◆ **Kutipan Dokumen**

────────────────────

Rabu, 15 Juli 2015

ISLAM DAN KONSEP TOLERANSI BERAGAMA



a.    Definisi toleransi
Di era globalisasi, umat manusia dihadapkan dengan hubungan antar person atau juga umat manusia di dunia tanpa batas, ketergantungan menjadikan manusia harus senantiasa membuka jalan untuk menghilangkan perbedaan. Kenyataan bahwa manusia tidak dapat hidup sendiri, tetapi memerlukan proses sosialisasi terus menerus, terutama dengan jalan menjalin hubungan dengan antar agama. Perbedaan agama tidak hendak menjadi sumber permusuhan antar suku dan bangsa. Maka dalam hal ini toleransi antar umat beragama sangat perlu untuk disosialisasikan.
Toleransi berasal dari kata dasar ‘toleran’ yang berarti bersifat dan bersikap menenggang (menghargai, membiarkan, membolehkan) pendirian (pendapat, pandangan, kepercayaan, kebiasaan, kelakuan, dsb) yang berbeda atau bertetangga dengan pendirian sendiri. Secara sederhana toleransi adalah pengakuan masyarakat yang majemuk, yang mengakui perdamaian. Toleransi dalam hidup beragama adalah kenyataan bahwa agama umat manusia itu banyak, sehingga harus diakui sebagai saudara. Dalam artian lebih pada keterlibatan aktif umat terhadap kenyataan toleran dan setiap umat beragama dapat berinteraksi positif dalam lingkungan kemajemukan. Sehingga umat beragama bersedia menerima kenyataan pendapat yang berbeda-beda tentang kebenaran yang dianut, dapat menghargai keyakinan orang lain terhadap agama yang dipeluknya serta memberikan kebebasan untuk menjalankan apa yang dianutnya dengan tidak bersikap mencela dan atau memusuhinya.

────────────────────

◆ **Berdasarkan Informasi**
a) Jawablah pertanyaan berikut berdasarkan teks tentang toleransi beragama:
(i) Dari kata dasar apa istilah toleransi berasal?
(ii) Di era apa umat manusia dihadapkan dengan hubungan antar person di dunia tanpa batas?
(iii) Secara sederhana, toleransi diartikan sebagai apa?
b) Lanjutkan teks tentang toleransi beragama mulai dari kalimat terakhirnya.
Butir-butir yang tercantum sesudahnya tidak berperan dalam hal ini.

◆ **Data Tersedia**
────────────────────

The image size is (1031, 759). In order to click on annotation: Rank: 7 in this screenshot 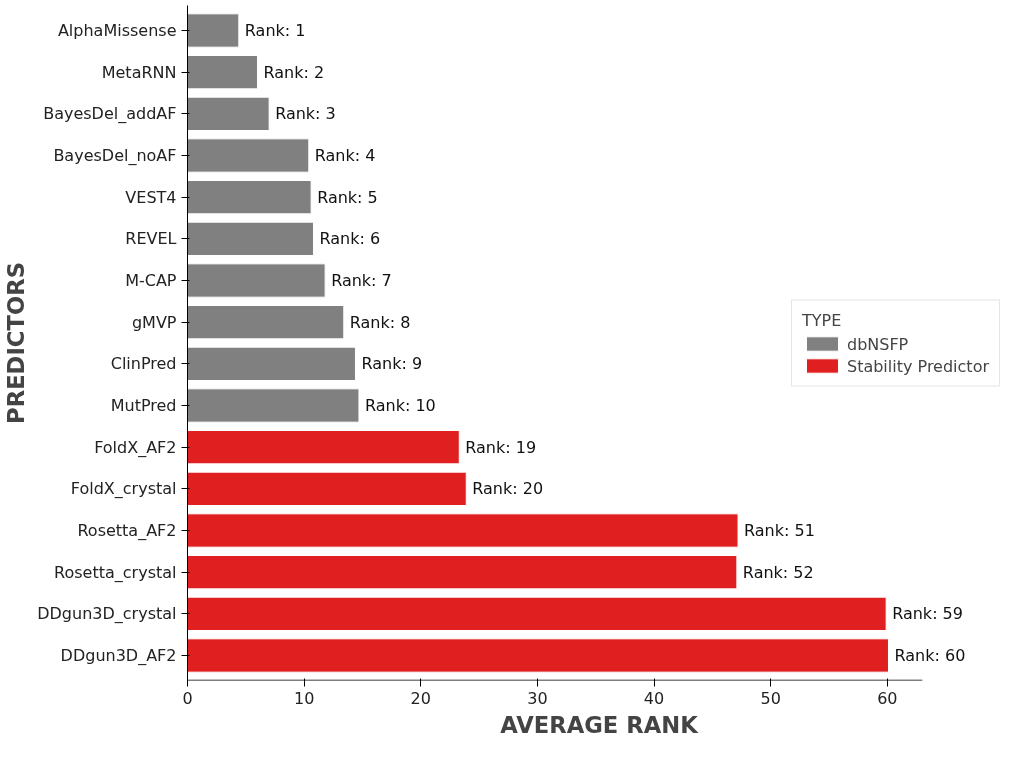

────────────────────

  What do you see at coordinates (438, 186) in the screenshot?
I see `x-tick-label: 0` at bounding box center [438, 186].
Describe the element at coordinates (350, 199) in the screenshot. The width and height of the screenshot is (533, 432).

────────────────────

◆ **Jawaban**
a)
(i) Dari kata dasar "toleran".
(ii) Di era globalisasi.
(iii) Sebagai pengakuan masyarakat yang majemuk, yang mengakui perdamaian.

b)
Dari pengertian di atas dapat dipahami bahwa, ternyata perlu tata aturan dan nilai-nilai apa dan bagaimana menciptakan sikap toleran. Agama secara legal formal mempunyai dua muka. Di satu sisi, agama mempunyai nilai-nilai yang mengajarkan pada sikap inklusif, universal dan transenden, tetapi di sisi lain ternyata agama juga mengandung nilai yang mengajarkan pada eklusif, partikuler dan primordial. Semua orang tentu tidak menghendaki jika perbedaan agama menjadi kekuatan yang destruktif, tetapi sebaliknya mampu menjdi pemicu bagi kemajuan. Dengan dinamika perbedaan, perkembangan manusia akan mencapai pada tingkat maksimal, terutama kaitan bahwa manusia tidak bias dilepaskan dengan yang lain.
b.    Pandangan Islam tentang toleransi
Ajaran agama merupakan dasar untuk membina kerukunan hidup antar umat beragama dan penganut kepercayaan terhadap Tuhan Yang Maha Esa, jika kita sungguh-sungguh taat pada ajaran agamanya masing-masing sebagaimana diajarkan dalam kitab sucinya. Sebab setiap agama pasti mengajarkan penganutnya untuk hidup rukun baik terhadap sesama umat beragama maupun terhadap semua umat beragama.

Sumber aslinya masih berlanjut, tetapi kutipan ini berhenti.